The economists David Atkin, M. Keith Chen and Anton Popov have more recently tried to identify these effects by using geolocated cellphone pings to track where workers from different firms bump into one another in the Valley. When two firms are in places where workers tend to cross paths more often — including workers with seemingly little business connection to each other — more patent citations between those firms follow.

“The mechanism we have in mind is not, ‘I’m in the line at Starbucks, I strike up a conversation with a stranger, and I’m spilling the beans on my firm’s latest technology three minutes later,’” Mr. Atkin said.

Rather, he said, think of Silicon Valley as having an underlying social network of friends-of-friends, former college classmates, onetime co-workers and the like. People running into one another at the bar or supermarket activate links on that network and begin to chat.

The whole point is that these are not planned meetings between people who believed ahead of time that they had something in common they needed to talk about. Now a physicist and an engineer are chatting about A.I. A software developer and an architect are staring at an app together.

But this does require all of them to leave the house.

The question, then, is how often? If white-collar workers choose two, three days a week, that affects everyone else potentially colliding downtown, too: restaurant servers, bartenders, dental hygienists, small business owners. Coffee shops that were afloat five days a week can’t survive on two. Then other collisions that might have happened in the past disappear, too.

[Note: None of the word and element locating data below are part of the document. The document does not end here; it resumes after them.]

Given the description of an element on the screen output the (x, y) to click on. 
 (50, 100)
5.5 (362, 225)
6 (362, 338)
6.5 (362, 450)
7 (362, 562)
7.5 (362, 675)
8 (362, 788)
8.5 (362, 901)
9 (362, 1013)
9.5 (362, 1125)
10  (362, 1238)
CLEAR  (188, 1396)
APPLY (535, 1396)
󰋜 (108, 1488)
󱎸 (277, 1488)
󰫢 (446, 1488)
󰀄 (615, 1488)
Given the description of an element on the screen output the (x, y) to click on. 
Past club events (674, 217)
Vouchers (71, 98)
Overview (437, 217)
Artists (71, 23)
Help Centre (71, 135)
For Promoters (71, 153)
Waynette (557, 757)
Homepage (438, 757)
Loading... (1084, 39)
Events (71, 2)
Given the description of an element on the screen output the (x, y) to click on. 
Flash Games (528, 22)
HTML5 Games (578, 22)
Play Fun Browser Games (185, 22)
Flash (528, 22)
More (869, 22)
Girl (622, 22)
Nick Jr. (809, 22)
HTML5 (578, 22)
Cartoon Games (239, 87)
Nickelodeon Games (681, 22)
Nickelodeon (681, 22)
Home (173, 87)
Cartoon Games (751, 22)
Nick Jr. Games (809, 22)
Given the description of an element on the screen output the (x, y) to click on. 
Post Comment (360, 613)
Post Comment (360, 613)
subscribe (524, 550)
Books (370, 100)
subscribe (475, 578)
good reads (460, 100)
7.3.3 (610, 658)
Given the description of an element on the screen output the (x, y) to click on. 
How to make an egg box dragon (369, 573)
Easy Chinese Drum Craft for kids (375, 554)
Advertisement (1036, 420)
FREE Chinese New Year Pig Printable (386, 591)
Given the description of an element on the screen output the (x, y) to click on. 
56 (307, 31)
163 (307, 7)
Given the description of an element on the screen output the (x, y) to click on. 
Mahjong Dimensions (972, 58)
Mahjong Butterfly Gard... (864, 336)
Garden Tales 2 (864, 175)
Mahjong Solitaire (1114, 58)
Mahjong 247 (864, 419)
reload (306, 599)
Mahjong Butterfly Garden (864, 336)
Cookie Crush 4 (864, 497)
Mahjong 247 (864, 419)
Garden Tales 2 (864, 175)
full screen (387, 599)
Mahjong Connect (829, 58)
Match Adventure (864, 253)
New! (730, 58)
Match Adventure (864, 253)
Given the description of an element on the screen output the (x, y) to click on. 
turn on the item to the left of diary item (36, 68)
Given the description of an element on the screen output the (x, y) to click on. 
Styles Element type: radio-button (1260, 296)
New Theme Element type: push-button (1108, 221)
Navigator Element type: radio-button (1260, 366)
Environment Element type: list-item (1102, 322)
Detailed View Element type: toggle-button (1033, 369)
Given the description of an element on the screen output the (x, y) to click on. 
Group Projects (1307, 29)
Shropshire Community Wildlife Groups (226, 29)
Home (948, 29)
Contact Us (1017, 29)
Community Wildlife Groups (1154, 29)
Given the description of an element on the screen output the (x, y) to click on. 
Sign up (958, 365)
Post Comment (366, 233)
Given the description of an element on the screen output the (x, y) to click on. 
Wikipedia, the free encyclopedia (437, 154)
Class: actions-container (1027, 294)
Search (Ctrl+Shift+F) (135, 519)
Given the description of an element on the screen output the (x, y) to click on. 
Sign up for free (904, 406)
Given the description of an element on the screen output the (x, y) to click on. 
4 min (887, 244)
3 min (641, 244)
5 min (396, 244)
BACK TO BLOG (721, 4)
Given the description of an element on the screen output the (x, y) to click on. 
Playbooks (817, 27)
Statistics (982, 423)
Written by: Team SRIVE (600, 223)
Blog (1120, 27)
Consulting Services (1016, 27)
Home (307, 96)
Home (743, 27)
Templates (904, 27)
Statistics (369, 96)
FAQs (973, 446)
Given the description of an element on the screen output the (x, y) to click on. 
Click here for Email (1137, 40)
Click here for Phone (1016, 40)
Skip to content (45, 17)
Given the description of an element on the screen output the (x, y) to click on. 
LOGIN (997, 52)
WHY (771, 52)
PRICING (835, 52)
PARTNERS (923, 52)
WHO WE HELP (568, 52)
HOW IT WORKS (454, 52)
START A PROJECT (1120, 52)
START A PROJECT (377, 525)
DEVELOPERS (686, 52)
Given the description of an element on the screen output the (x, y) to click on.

Glenn Kelman, the C.E.O. of Seattle-based Redfin, worries not just about innovation, but civil society. Remote work makes it easy to inhabit internet bubbles, he said; the physical world forces people who are different together.

Mr. Kelman had embraced remote work during the pandemic, but earlier this year he changed his mind, calling his employees in two days a week.

“I just think tech people have talked ourselves into this idea that people aren’t social creatures,” Mr. Kelman said, “that we don’t get this energy from being around one another.”

It is hard, though, to ask workers to give up flexibility with child care, or more affordable housing in another city, in the name of agglomeration and innovation. Maybe that trade-off isn’t worth it.

Some cities may eventually evolve with an answer. Downtown could have fewer offices, more residents and attractions, and other kinds of collisions not so dependent on daily office culture. But for now, what kind of place is a city that creates serendipity just a few days a week?